As the report also makes clear, there has been far too much focus in foreign policy circles over the last 30 years on the economic and military might of China, at the expense of the rest of the Indo-Pacific region. I firmly believe that China should be engaged with, rather than contained, and that its importance to the world’s economy has only been underlined in the past year as we have battled a pandemic that emerged in Wuhan and led to a global economic shutdown.

However, even in a year such as the one we have had, it is vital to note the huge economic transformation that has been going on in China in recent decades is part of a wider regional trend driven by other economic powerhouses, including Japan, Taiwan, South Korea, India the Association of South East Asian Nations, and Australia.

Of course, Britain cannot overplay its hand in the region as it seeks to play a greater role in what used to be called “east of Suez” in colonial times.
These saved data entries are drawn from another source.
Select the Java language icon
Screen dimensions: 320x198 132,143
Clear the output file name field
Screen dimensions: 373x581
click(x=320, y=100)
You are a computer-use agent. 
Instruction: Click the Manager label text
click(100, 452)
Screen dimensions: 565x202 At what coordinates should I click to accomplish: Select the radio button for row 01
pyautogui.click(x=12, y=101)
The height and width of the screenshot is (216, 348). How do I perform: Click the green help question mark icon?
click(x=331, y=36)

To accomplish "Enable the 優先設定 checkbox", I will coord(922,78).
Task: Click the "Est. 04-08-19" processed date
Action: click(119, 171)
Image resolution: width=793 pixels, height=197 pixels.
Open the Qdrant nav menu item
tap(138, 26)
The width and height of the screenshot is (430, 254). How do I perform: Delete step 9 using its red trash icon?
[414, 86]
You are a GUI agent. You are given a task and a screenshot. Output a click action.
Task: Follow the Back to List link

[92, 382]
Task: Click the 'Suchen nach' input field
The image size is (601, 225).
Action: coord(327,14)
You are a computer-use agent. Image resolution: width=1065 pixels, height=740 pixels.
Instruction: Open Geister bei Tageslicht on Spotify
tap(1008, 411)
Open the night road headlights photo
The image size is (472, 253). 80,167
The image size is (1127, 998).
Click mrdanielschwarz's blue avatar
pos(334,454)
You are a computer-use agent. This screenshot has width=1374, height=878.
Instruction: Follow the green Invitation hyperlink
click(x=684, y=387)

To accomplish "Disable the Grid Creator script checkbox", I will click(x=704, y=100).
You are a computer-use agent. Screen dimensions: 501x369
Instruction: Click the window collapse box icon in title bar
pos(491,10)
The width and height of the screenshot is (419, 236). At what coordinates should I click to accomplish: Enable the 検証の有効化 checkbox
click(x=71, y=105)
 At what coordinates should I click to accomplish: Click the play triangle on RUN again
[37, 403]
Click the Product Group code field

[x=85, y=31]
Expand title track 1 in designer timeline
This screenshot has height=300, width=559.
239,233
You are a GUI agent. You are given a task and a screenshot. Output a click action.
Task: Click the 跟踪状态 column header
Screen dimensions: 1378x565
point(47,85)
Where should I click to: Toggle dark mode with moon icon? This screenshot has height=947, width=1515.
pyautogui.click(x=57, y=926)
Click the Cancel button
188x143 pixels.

Wisely, the emphasis in the Commission’s report – contributed to by key political and diplomatic thinkers in countries from New Zealand to Sri Lanka – is not on the UK acting as a “leader” in the Indo-Pacific, but rather as an “enabler” and facilitator for others in the region, which should take the lead.

This will apply in particular to one of the most attractive ideas in the report – a new Indo-Pacific Charter, which would in effect be a clear set of mutually shared aspirations for the future of future of Indo-Pacific relations that other major global players like the UK, and the US – which has a greater military and diplomatic presence there than any other foreign power – can support.

This charter could be as significant in the 21st century as the Atlantic Charter, signed by Churchill and Roosevelt in 1941, was in the 20th century. Suggested principles include no nation being “prevented by any other from free and full access to the high seas/global commons of the Indo-Pacific, for any peaceful purposes, including trade”. Without basic rules such as this, the region clearly will struggle to prosper.

There can be no forcing or co-opting of independent sovereign nations into submitting to such principles. But the idea, as Morrison observed in his brilliant speech accepting the Grotius Prize, is instead nations “freely submitting to such rules” around economic, security and global environmental issues “because it is in their broader national interest to do so”.

It will be in Britain’s national interest to engage more fully in the future in a prosperous Indo-Pacific. Likewise, as we have seen with Policy Exchange’s Indo-Pacific Commission report and the warm response to it, nations in the region see it as in their national interest to welcome the UK with open arms.